Белая птица Айзика Платнера

Айзик Платнер писал на идиш всю жизнь, даже после сталинских лагерей, даже тогда, когда книги на идиш в СССР не издавали. Он хотел, чтобы литература маленького еврейского народа достигла мировых вершин. Детскими стихами он старался воспитывать, взращивать юного читателя, ведь литературы не бывает без собеседника.

Как странник чужой, я по свету мотаюсь
И идиш тащу за собой, надрываясь.
Из торбы своей всех подряд наделяю,
Боюсь, не успею, боюсь, опоздаю…

И пусть померкли золотые ворота на беззвездном небе художественной словесности идиш, но поэт верил, что свою звезду, то уходящую в тучи, то выплывающую из них, он отыщет:

Но небо сегодня беззвездное что-то.
Померкли его золотые ворота.
Звезду свою все ж отыскать я сумею,
Чтоб всею душою тянуться за нею… [1]

Перевод Рахиль Баумволь

platner_001.jpg
Литературный кружок города Соколов-Подляска. Айзик Платнер стоит третьим слева. 1919 г.

Айзик (Исаак) Платнер – один из самых талантливых еврейских поэтов и прозаиков Беларуси, родился в Польше в местечке Соколов-Подляска близ Белостока в 1895 году в семье портного.
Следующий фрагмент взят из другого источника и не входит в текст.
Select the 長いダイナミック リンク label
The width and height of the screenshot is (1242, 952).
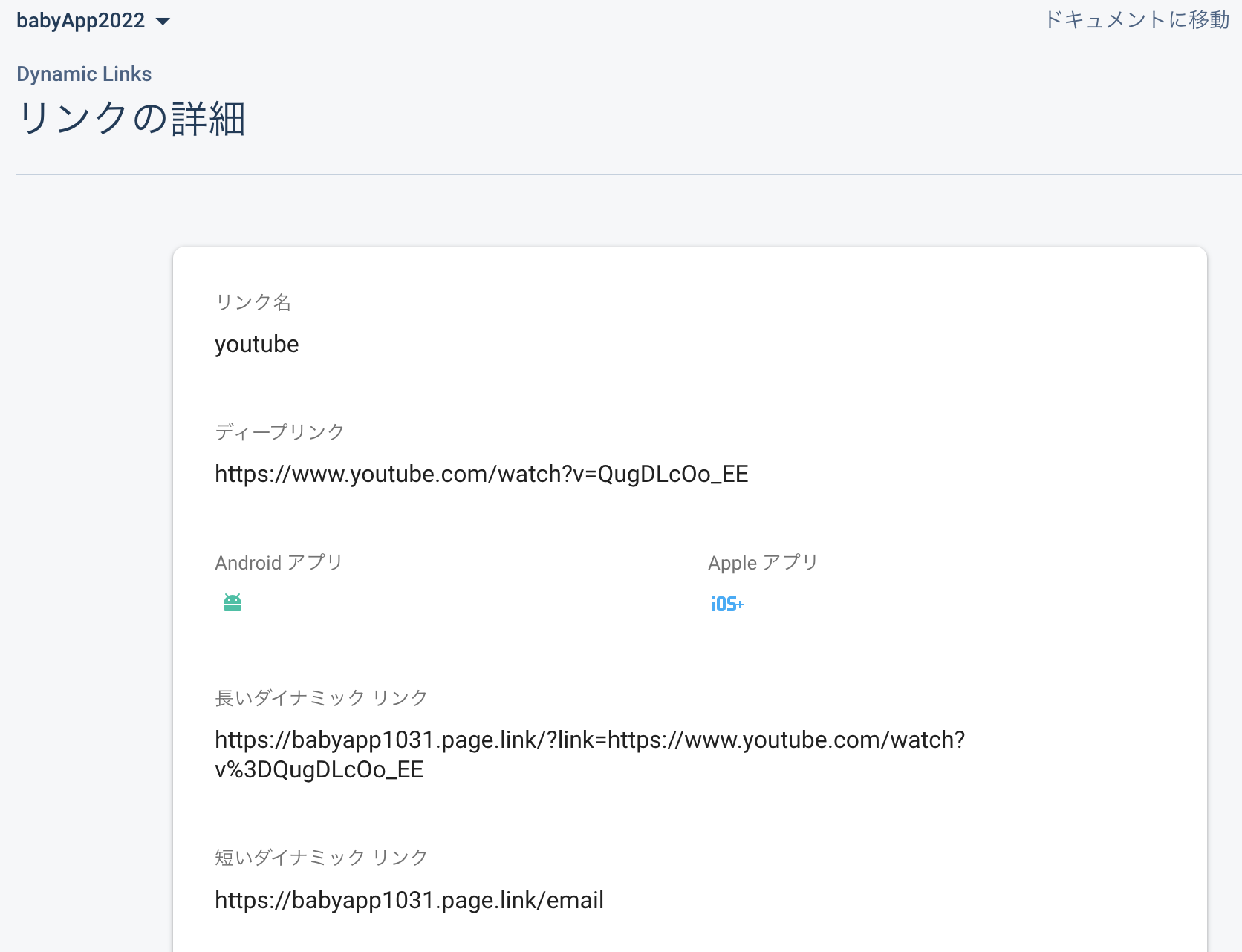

До 1915 года Айзик и сам работал портным в разных мастерских Соколов-Подляского, а в 1915 – 1918 годах – на швейной фабрике в Литве. Его дочь Джессика Платнер пишет в своих воспоминаниях: «Из папиных ранних стихов я поняла, что семья его была «из бедняков портных едва ль не самой бедной», и что его заветной мечтой было желание вырваться из этой затхлой жизни в большой мир, известный ему только по книгам. И когда у папы появилась такая возможность, подался он за своими сестрами в Америку» (здесь и далее воспоминания цитируются по книге Джессики Платнер «Эта жизнь обернулась вот так» [2]). Америка встретила его тяжким подневольным трудом, безработицей и безденежьем.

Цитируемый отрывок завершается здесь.